Task goal:
Could you print every record below exactly as it appears?

Dataset excerpts:
== == ==
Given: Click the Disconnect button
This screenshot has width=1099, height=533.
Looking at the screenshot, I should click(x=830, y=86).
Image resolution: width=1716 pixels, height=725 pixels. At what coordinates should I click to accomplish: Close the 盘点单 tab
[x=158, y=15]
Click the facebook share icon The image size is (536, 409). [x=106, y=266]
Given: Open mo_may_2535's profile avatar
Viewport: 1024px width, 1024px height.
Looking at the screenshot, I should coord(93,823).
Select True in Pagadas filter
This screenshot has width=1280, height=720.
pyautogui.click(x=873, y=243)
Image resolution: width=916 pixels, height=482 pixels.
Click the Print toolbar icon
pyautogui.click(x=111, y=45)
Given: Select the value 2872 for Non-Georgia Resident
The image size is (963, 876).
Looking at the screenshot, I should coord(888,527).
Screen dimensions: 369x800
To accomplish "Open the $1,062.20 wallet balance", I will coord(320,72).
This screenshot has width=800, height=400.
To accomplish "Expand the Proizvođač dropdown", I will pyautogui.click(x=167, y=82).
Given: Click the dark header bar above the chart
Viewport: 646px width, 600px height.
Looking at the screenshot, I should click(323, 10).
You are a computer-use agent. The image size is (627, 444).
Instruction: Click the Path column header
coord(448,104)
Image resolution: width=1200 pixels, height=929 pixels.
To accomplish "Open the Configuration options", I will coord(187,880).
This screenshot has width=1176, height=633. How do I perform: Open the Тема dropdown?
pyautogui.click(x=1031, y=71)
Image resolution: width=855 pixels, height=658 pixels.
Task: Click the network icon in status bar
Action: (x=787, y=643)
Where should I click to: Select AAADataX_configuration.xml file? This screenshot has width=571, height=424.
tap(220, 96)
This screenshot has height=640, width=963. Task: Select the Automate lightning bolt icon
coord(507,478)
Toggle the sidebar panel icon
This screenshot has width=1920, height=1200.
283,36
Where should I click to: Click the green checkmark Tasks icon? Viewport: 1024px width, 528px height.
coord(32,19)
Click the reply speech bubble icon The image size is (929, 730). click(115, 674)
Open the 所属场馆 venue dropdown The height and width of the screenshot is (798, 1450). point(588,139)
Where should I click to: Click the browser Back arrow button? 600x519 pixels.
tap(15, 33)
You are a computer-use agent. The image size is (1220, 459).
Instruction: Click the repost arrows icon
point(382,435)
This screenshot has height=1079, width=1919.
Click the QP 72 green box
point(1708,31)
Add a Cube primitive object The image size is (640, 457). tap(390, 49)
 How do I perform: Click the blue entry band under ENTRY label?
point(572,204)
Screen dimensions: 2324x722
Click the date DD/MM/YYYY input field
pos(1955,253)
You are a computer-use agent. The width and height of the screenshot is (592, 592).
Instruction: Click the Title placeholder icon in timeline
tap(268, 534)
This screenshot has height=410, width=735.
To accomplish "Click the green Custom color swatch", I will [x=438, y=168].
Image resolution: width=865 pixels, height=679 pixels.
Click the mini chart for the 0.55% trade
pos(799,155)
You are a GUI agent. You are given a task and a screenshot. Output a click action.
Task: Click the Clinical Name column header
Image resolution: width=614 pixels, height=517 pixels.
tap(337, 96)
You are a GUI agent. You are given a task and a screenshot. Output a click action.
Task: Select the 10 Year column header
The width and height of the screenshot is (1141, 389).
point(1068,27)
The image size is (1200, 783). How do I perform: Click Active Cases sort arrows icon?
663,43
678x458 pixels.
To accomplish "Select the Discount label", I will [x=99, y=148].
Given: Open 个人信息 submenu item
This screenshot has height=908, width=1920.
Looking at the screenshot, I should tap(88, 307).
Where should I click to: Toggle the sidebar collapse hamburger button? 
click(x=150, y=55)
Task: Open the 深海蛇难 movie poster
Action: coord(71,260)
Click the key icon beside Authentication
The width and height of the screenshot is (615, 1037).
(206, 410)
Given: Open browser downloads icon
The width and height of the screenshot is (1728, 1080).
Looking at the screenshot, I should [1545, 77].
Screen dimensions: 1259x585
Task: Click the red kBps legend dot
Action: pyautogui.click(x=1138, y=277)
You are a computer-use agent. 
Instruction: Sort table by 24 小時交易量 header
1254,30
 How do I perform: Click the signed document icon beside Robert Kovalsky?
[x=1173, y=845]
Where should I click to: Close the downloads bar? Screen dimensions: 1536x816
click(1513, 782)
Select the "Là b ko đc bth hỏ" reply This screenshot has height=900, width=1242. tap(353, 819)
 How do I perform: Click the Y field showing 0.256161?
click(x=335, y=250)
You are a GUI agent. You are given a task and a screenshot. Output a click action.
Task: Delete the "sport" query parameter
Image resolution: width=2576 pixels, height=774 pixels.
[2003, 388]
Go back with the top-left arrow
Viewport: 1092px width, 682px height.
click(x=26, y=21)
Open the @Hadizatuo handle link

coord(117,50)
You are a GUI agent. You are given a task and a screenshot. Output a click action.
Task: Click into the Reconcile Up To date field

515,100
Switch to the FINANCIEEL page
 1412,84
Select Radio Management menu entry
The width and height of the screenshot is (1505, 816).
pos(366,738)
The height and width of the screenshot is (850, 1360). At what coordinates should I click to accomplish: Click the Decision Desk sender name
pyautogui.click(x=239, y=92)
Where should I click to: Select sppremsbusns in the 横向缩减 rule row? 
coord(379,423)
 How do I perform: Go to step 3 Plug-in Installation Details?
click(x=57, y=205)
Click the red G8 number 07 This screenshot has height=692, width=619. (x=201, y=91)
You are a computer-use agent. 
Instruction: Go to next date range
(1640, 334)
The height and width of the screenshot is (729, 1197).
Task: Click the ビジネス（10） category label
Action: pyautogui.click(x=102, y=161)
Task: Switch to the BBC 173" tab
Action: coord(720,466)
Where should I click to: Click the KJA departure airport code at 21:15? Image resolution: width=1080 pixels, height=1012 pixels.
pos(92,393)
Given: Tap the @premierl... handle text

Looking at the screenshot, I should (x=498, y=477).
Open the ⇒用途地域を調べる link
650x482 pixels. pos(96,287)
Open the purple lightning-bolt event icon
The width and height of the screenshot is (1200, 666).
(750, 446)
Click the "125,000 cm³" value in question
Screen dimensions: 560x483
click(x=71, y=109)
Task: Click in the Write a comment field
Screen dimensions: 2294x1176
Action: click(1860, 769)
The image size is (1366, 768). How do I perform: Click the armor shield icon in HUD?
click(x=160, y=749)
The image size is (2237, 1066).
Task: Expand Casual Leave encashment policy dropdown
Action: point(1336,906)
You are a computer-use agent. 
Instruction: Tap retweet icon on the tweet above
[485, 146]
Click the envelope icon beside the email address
== == ==
Worked solution:
Given: Click the Disconnect button
This screenshot has width=1099, height=533.
Looking at the screenshot, I should click(x=830, y=86).
Image resolution: width=1716 pixels, height=725 pixels. At what coordinates should I click to accomplish: Close the 盘点单 tab
[x=158, y=15]
Click the facebook share icon The image size is (536, 409). [x=106, y=266]
Given: Open mo_may_2535's profile avatar
Viewport: 1024px width, 1024px height.
Looking at the screenshot, I should coord(93,823).
Select True in Pagadas filter
This screenshot has width=1280, height=720.
pyautogui.click(x=873, y=243)
Image resolution: width=916 pixels, height=482 pixels.
Click the Print toolbar icon
pyautogui.click(x=111, y=45)
Given: Select the value 2872 for Non-Georgia Resident
The image size is (963, 876).
Looking at the screenshot, I should coord(888,527).
Screen dimensions: 369x800
To accomplish "Open the $1,062.20 wallet balance", I will coord(320,72).
This screenshot has width=800, height=400.
To accomplish "Expand the Proizvođač dropdown", I will pyautogui.click(x=167, y=82).
Given: Click the dark header bar above the chart
Viewport: 646px width, 600px height.
Looking at the screenshot, I should click(323, 10).
You are a computer-use agent. The image size is (627, 444).
Instruction: Click the Path column header
coord(448,104)
Image resolution: width=1200 pixels, height=929 pixels.
To accomplish "Open the Configuration options", I will coord(187,880).
This screenshot has width=1176, height=633. How do I perform: Open the Тема dropdown?
pyautogui.click(x=1031, y=71)
Image resolution: width=855 pixels, height=658 pixels.
Task: Click the network icon in status bar
Action: (x=787, y=643)
Where should I click to: Select AAADataX_configuration.xml file? This screenshot has width=571, height=424.
tap(220, 96)
This screenshot has height=640, width=963. Task: Select the Automate lightning bolt icon
coord(507,478)
Toggle the sidebar panel icon
This screenshot has width=1920, height=1200.
283,36
Where should I click to: Click the green checkmark Tasks icon? Viewport: 1024px width, 528px height.
coord(32,19)
Click the reply speech bubble icon The image size is (929, 730). click(115, 674)
Open the 所属场馆 venue dropdown The height and width of the screenshot is (798, 1450). point(588,139)
Where should I click to: Click the browser Back arrow button? 600x519 pixels.
tap(15, 33)
You are a computer-use agent. The image size is (1220, 459).
Instruction: Click the repost arrows icon
point(382,435)
This screenshot has height=1079, width=1919.
Click the QP 72 green box
point(1708,31)
Add a Cube primitive object The image size is (640, 457). tap(390, 49)
 How do I perform: Click the blue entry band under ENTRY label?
point(572,204)
Screen dimensions: 2324x722
Click the date DD/MM/YYYY input field
pos(1955,253)
You are a computer-use agent. The width and height of the screenshot is (592, 592).
Instruction: Click the Title placeholder icon in timeline
tap(268, 534)
This screenshot has height=410, width=735.
To accomplish "Click the green Custom color swatch", I will [x=438, y=168].
Image resolution: width=865 pixels, height=679 pixels.
Click the mini chart for the 0.55% trade
pos(799,155)
You are a GUI agent. You are given a task and a screenshot. Output a click action.
Task: Click the Clinical Name column header
Image resolution: width=614 pixels, height=517 pixels.
tap(337, 96)
You are a GUI agent. You are given a task and a screenshot. Output a click action.
Task: Select the 10 Year column header
The width and height of the screenshot is (1141, 389).
point(1068,27)
The image size is (1200, 783). How do I perform: Click Active Cases sort arrows icon?
663,43
678x458 pixels.
To accomplish "Select the Discount label", I will [x=99, y=148].
Given: Open 个人信息 submenu item
This screenshot has height=908, width=1920.
Looking at the screenshot, I should tap(88, 307).
Where should I click to: Toggle the sidebar collapse hamburger button? 
click(x=150, y=55)
Task: Open the 深海蛇难 movie poster
Action: coord(71,260)
Click the key icon beside Authentication
The width and height of the screenshot is (615, 1037).
(206, 410)
Given: Open browser downloads icon
The width and height of the screenshot is (1728, 1080).
Looking at the screenshot, I should [1545, 77].
Screen dimensions: 1259x585
Task: Click the red kBps legend dot
Action: pyautogui.click(x=1138, y=277)
You are a computer-use agent. 
Instruction: Sort table by 24 小時交易量 header
1254,30
 How do I perform: Click the signed document icon beside Robert Kovalsky?
[x=1173, y=845]
Where should I click to: Close the downloads bar? Screen dimensions: 1536x816
click(1513, 782)
Select the "Là b ko đc bth hỏ" reply This screenshot has height=900, width=1242. tap(353, 819)
 How do I perform: Click the Y field showing 0.256161?
click(x=335, y=250)
You are a GUI agent. You are given a task and a screenshot. Output a click action.
Task: Delete the "sport" query parameter
Image resolution: width=2576 pixels, height=774 pixels.
[2003, 388]
Go back with the top-left arrow
Viewport: 1092px width, 682px height.
click(x=26, y=21)
Open the @Hadizatuo handle link

coord(117,50)
You are a GUI agent. You are given a task and a screenshot. Output a click action.
Task: Click into the Reconcile Up To date field

515,100
Switch to the FINANCIEEL page
 1412,84
Select Radio Management menu entry
The width and height of the screenshot is (1505, 816).
pos(366,738)
The height and width of the screenshot is (850, 1360). At what coordinates should I click to accomplish: Click the Decision Desk sender name
pyautogui.click(x=239, y=92)
Where should I click to: Select sppremsbusns in the 横向缩减 rule row? 
coord(379,423)
 How do I perform: Go to step 3 Plug-in Installation Details?
click(x=57, y=205)
Click the red G8 number 07 This screenshot has height=692, width=619. (x=201, y=91)
You are a computer-use agent. 
Instruction: Go to next date range
(1640, 334)
The height and width of the screenshot is (729, 1197).
Task: Click the ビジネス（10） category label
Action: pyautogui.click(x=102, y=161)
Task: Switch to the BBC 173" tab
Action: coord(720,466)
Where should I click to: Click the KJA departure airport code at 21:15? Image resolution: width=1080 pixels, height=1012 pixels.
pos(92,393)
Given: Tap the @premierl... handle text

Looking at the screenshot, I should (x=498, y=477).
Open the ⇒用途地域を調べる link
650x482 pixels. pos(96,287)
Open the purple lightning-bolt event icon
The width and height of the screenshot is (1200, 666).
(750, 446)
Click the "125,000 cm³" value in question
Screen dimensions: 560x483
click(x=71, y=109)
Task: Click in the Write a comment field
Screen dimensions: 2294x1176
Action: click(1860, 769)
The image size is (1366, 768). How do I perform: Click the armor shield icon in HUD?
click(x=160, y=749)
The image size is (2237, 1066).
Task: Expand Casual Leave encashment policy dropdown
Action: point(1336,906)
You are a computer-use agent. 
Instruction: Tap retweet icon on the tweet above
[485, 146]
Click the envelope icon beside the email address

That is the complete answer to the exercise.